⟨

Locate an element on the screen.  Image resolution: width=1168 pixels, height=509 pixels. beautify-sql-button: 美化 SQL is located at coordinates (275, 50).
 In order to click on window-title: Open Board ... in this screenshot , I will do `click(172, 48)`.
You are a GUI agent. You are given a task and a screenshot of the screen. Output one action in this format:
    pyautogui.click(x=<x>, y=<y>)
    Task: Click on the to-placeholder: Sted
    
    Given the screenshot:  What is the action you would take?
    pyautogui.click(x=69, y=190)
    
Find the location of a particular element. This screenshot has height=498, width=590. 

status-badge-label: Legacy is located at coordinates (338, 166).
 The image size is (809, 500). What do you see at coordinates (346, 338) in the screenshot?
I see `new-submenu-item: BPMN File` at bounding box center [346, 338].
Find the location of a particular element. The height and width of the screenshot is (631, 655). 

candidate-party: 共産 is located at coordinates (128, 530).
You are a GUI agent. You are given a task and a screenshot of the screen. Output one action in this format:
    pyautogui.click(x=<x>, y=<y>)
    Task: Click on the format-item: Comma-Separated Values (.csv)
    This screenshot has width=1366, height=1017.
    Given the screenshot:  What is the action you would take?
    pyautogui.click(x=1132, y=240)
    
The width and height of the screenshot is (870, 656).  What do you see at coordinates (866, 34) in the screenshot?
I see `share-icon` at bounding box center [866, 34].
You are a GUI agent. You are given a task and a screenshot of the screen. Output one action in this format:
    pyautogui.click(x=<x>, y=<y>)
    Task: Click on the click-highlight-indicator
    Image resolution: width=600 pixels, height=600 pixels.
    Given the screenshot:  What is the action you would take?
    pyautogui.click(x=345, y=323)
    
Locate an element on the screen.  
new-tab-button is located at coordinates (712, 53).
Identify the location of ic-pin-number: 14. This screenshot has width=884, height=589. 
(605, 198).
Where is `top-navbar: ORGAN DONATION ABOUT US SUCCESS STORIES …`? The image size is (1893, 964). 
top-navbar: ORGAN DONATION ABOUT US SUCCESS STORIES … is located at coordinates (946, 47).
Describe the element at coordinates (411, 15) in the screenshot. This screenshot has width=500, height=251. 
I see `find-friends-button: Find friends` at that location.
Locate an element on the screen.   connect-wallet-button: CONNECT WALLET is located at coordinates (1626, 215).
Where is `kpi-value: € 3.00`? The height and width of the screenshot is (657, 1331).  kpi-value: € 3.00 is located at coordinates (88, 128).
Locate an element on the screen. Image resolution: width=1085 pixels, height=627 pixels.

⟩

### To-do item
List everything from the line containing "is (1893, 964)." down to the end of the material as a numbered list, one line per item, and skip any blank lines.

### Your solution
1. Where is `top-navbar: ORGAN DONATION ABOUT US SUCCESS STORIES …`? The image size is (1893, 964). 
2. top-navbar: ORGAN DONATION ABOUT US SUCCESS STORIES … is located at coordinates (946, 47).
3. Describe the element at coordinates (411, 15) in the screenshot. This screenshot has width=500, height=251. 
4. I see `find-friends-button: Find friends` at that location.
5. Locate an element on the screen.   connect-wallet-button: CONNECT WALLET is located at coordinates (1626, 215).
6. Where is `kpi-value: € 3.00`? The height and width of the screenshot is (657, 1331).  kpi-value: € 3.00 is located at coordinates (88, 128).
7. Locate an element on the screen. Image resolution: width=1085 pixels, height=627 pixels.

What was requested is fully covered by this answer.